**EXERCISE INPUT**.
---

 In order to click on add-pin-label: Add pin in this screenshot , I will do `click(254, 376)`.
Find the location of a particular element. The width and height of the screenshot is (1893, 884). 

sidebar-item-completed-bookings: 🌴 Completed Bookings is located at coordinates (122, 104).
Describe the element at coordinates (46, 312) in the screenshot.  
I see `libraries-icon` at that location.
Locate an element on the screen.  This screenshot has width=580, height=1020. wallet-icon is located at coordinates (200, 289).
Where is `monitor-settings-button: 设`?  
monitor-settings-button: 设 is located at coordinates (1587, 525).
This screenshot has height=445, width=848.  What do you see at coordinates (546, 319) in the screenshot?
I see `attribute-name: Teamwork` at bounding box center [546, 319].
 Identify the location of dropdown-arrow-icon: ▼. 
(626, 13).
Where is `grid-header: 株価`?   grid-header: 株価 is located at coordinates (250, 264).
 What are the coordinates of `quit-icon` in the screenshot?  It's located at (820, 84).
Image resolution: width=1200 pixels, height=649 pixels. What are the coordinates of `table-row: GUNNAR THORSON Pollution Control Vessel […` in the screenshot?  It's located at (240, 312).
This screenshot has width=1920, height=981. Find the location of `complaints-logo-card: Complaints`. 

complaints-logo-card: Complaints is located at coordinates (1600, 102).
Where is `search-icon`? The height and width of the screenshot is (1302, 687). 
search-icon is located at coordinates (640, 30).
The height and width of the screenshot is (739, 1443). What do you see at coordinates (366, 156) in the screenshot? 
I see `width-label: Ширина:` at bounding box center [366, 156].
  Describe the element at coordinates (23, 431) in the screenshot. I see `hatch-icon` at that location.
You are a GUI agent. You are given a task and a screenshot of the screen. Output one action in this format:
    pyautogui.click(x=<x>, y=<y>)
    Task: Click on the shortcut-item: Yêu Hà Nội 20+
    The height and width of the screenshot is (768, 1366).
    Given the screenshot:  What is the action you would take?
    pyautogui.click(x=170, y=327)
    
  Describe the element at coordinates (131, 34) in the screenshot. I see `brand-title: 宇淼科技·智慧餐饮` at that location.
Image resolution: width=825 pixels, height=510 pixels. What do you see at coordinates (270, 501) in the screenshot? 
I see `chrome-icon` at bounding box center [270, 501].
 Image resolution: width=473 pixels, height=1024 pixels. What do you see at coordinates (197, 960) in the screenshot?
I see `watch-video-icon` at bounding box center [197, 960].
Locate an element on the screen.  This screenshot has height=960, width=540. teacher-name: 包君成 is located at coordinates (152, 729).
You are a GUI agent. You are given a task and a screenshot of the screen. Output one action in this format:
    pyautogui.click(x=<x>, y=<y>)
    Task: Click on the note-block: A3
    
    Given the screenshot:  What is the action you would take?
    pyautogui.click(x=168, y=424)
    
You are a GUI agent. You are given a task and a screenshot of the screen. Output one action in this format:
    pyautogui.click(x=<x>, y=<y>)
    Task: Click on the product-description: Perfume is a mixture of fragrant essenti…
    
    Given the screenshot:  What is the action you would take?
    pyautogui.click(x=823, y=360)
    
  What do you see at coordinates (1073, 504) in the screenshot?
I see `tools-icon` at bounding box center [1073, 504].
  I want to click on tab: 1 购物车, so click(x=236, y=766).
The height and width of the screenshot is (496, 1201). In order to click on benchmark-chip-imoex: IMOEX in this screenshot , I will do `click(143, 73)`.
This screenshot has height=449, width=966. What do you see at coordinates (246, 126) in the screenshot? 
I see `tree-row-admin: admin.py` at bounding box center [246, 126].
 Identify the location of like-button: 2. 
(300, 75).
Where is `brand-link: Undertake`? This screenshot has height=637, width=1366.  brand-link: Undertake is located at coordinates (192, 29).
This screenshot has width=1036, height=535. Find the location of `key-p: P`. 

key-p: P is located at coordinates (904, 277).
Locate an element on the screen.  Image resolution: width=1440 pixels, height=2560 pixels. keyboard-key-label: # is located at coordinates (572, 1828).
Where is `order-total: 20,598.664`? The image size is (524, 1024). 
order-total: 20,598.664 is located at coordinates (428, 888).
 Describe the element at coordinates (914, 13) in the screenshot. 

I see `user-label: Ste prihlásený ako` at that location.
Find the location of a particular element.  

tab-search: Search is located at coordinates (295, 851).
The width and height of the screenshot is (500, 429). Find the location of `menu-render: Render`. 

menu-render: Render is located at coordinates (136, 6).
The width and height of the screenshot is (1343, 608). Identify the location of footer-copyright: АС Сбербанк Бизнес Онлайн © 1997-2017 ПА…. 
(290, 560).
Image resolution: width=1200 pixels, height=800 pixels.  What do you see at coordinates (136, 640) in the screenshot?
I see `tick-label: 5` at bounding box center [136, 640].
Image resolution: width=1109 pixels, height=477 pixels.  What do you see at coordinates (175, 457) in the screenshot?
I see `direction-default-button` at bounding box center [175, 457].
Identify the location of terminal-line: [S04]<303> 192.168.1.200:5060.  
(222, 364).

---

List every line in the entries above that contains the string "logo".

**SOLUTION FOR THIS PROBLEM**.
This screenshot has width=1920, height=981. Find the location of `complaints-logo-card: Complaints`. 
complaints-logo-card: Complaints is located at coordinates (1600, 102).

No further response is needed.